ADA Seminar: Making “Impossible” Alterations Possible
August 30 @ 9:00 am - 3:00 pm PDT$150 – $255
Making “Impossible” Alterations Possible
Learning Units: 5 Mandatory Continuing Education (MCE) Health|Safety|Welfare Units
Many alterations have elements that cannot be made to comply with current accessibility requirements without substantial or even impossible changes to the existing element(s), or without encroachment into adjacent improvements or spaces. Both state and federal laws allow alternative methods, partial compliance or even exceptions from the literal requirements to address these unique conditions on a case-by-case basis. Learn the tools and methods necessary to properly address and document alternative solutions as legally allowed. Real-life examples of past project solutions will be provided for discussion.
- Michael Patrick Gibbens – CASp, ICC, ACE, ACD, Gibbens & Associates
Michael Patrick Gibbens
Michael is a nationally recognized author, instructor and consultant on the interpretive and technical aspects of disabled accessibility compliance in commercial and residential applications for both public and private sectors. He has developed and presented hundreds of seminars on compliance with State and Federal access laws and guidelines throughout the country and has more than 25 years experience as a disabled accessibility compliance consultant.

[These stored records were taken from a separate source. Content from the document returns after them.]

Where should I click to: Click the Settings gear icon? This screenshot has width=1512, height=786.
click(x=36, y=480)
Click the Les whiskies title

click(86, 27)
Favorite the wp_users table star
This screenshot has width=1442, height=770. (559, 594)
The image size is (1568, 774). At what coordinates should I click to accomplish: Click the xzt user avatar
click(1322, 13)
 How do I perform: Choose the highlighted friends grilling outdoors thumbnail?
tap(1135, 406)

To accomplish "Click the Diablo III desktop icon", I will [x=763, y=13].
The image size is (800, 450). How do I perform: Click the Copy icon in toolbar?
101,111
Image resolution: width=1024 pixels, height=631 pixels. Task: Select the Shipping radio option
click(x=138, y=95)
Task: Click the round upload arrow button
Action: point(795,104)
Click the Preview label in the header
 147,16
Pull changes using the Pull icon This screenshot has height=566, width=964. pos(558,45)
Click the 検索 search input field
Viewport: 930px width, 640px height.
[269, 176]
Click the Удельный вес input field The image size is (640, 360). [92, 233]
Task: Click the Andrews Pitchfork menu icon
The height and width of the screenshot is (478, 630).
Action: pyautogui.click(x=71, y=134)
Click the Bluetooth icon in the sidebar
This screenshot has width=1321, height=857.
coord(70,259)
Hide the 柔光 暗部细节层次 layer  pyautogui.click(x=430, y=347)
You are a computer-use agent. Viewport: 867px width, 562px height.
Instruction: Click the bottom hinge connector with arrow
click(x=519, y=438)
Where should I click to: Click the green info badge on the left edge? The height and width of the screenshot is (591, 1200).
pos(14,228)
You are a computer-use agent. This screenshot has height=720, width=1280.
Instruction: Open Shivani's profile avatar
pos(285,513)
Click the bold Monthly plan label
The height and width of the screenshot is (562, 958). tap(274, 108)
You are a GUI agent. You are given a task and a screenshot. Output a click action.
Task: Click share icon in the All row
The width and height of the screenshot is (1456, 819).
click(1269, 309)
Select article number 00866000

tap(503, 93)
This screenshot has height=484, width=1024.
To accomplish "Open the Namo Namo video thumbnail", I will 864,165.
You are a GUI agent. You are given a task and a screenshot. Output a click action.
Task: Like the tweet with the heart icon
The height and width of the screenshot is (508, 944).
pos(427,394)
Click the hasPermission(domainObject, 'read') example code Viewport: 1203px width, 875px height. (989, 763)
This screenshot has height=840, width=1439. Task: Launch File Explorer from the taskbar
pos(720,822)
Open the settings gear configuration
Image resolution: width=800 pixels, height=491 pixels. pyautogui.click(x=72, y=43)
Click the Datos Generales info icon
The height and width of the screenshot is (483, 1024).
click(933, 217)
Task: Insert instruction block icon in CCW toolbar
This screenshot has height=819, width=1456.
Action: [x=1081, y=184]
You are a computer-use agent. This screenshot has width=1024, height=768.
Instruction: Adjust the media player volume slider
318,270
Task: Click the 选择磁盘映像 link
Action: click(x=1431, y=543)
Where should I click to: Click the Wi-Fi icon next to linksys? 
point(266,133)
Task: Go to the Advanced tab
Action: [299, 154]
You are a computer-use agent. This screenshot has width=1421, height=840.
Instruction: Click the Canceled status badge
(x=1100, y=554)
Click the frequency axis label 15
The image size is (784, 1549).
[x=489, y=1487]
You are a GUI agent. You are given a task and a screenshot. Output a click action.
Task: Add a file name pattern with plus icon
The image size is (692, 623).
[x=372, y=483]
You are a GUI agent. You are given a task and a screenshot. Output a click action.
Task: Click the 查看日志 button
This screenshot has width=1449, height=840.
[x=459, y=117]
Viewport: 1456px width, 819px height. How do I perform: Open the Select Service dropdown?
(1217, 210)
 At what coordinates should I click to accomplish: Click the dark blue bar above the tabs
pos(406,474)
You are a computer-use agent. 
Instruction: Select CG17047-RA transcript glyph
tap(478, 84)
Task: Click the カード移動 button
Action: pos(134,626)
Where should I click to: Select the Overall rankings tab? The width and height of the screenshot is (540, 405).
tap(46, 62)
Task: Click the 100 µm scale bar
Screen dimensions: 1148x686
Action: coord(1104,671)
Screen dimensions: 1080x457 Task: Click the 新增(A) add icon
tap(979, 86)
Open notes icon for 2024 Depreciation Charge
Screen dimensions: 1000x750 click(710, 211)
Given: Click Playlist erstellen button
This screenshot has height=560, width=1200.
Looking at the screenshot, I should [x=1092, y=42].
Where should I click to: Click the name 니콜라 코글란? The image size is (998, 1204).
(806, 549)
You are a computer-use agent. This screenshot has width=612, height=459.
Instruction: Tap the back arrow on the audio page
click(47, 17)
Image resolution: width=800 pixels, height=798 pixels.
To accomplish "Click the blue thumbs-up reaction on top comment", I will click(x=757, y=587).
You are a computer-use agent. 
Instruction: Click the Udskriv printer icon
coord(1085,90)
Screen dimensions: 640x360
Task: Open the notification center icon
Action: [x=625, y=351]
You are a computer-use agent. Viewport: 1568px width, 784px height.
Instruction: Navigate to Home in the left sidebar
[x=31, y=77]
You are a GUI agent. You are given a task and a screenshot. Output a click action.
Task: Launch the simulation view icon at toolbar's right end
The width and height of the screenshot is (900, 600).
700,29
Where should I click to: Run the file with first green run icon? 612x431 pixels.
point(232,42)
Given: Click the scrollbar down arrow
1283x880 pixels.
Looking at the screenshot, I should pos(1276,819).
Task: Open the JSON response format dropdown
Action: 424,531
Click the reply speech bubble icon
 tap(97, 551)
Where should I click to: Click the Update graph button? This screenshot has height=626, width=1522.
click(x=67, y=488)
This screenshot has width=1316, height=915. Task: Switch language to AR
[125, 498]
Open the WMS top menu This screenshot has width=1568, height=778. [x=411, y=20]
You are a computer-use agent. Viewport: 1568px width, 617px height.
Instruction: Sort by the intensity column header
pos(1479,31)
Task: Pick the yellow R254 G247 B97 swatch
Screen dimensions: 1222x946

In 1991, 6 months before the Americans with Disabilities Act (ADA) became enforceable, he had written the first nationally published manual for ADA compliance to facilitate facility assessments and barrier removals, and was facilitating training seminars across the country. In California, he was the first to develop and publish compilations of the more stringent provisions between State and Federal accessibility mandates for the design and construction of Public Accommodations and Commercial Facilities (Federal ADA/State Title 24 standards) and multifamily residential projects (Federal FHAA/State HCD standards) in 1991. Mr. Gibbens’ 15th book on disabled accessibility compliance, the CalDAG™ 2013 (California Disabled Accessibility Guidebook) began national distribution in July 2014. The CalDAG™ is the only publication in existence that documents the most stringent requirements between the California State accessibility requirements and the ADA. The California Council of the American Institute of Architects (CCAIA) has recognized the CalDAG™ as the foremost subject source on combined state and federal disabled accessibility compliance in the State of California.
Mr. Gibbens’ expertise in the interpretation of the legal and technical provisions of disabled accessibility standards is regularly utilized by law firms for the resolution of complaints, allegations of non-compliance and lawsuits. He is experienced with both private sector and Department of Justice actions. When the very first complaint under the newly-enacted ADA was registered with the Department of Justice against the Empire State Building, Mr. Gibbens was contracted to consult on-site with the building’s architects and management to evaluate the complaint and work toward a resolution.
Mr. Gibbens has also been approved by the State Bar of California to provide continuing legal education (MCLE) classes to attorneys on disabled access issues, and has been utilized by the federal Office of Civil Rights (OCR) to train their attorney’s and investigators on state/federal accessibility compliance. He has served as a founding member of the California Design Safety and Accessibility Advisory Board (State Access Board), having been appointed by the State Architect, and has served for the past 15+ years on the Accessibility Code Advisory Committee for the State Building Standards Commission (5 years as Chairman).
Mr. Gibbens is certified as an Accessibility/Usability Specialist by the International Conference of Building Officials, and is an Academy Certified Expert and Diplomat by the American Academy of Certified Consultants and Experts.
Mr. Gibbens has completed facility compliance audits on virtually every category of occupancy covered under Titles II and III of the ADA and has served clients with facilities in all 50 states. He maintains continual contact with the Department of Justice and Access Board in Washington D.C. to keep abreast of new developments and proposed changes in the laws and standards. He has both designed and constructed improvements for the retrofit of facilities to provide compliance with State and Federal accessibility mandates, and is a consultant to a broad range of private businesses and governmental agencies.